2. Consecutive dead-hang pullups

3. kettlebell snatches with the 24 kilo bell in 5 minutes.

I had no idea what I could deadlift at the time. I went over to Gold’s Gym and practiced the form I had seen on Youtube. I got online and looked up programs. Of course the one I settled on was an Ed Coan deadlift template.

It called for lots of volume ramping up over about 10 weeks.

Initially I was terrified to deadlift. I found I could lift 315 without much trouble, but the sight of three plates on each side of the bar still kind of freaked me out. But I was knocking out sets of 5 without much trouble. I avoided the temptation to check my form in one of the zillion mirrors and I wondered if I was making progress.

The TSC

You get three tries. I opened with a thunderous 365. It was about 30 lbs more than I had ever tried before. It went up really, really easily. Then I jumped up to 375. I finished with a fairly easy 388 that I dive-bombed into and ripped off the ground. Later when I watched a video of it, I was concerned to see that I had nearly snapped in two during the lift, and my face had been purple.

“You totally had 400 in you” everyone said. I had no idea if it was true or not, but I was hooked. Suddenly all I wanted to do was deadlift.

The next year

I stuck with Coan’s template for a couple of cycles and then did a few months of Pavel’s Power To The People book. Of course I mixed in way too many other things with it and my progress was only so-so. My major finding was that although the deadlift was about the only thing I wanted to do, I was still a little nervous about it.
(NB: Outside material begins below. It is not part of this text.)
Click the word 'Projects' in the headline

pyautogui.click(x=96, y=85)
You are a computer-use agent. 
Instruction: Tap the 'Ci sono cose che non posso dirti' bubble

I see this same terror in the gym where I train people now. Grown men will glare down at 245 and stalk back and forth getting psyched up. If hats are worn, they are always on backwards for deadlifting. They stomp the ground and slap their own faces. They make those faces as angry as possible. Then they pull with all their might.

Not too long ago I watched a guy set up for a pull at 275. I had no idea he had started pulling until his face turned purple. He let go and stood up. There wasn’t even a sound because the bar never left the ground. “I’m so intimidated by this lift!” he told me when I quit laughing. (Note: I laughed because I had been there myself in the not-so-distant past).

By the end of my second year I was pulling 435 with a lot of effort.

The breakthrough

For reasons I’ve talked about here and here, I was trying to get away from using too much effort in the gym. I had agreed to an experiment where I would try to make everything look easy, including the deadlift.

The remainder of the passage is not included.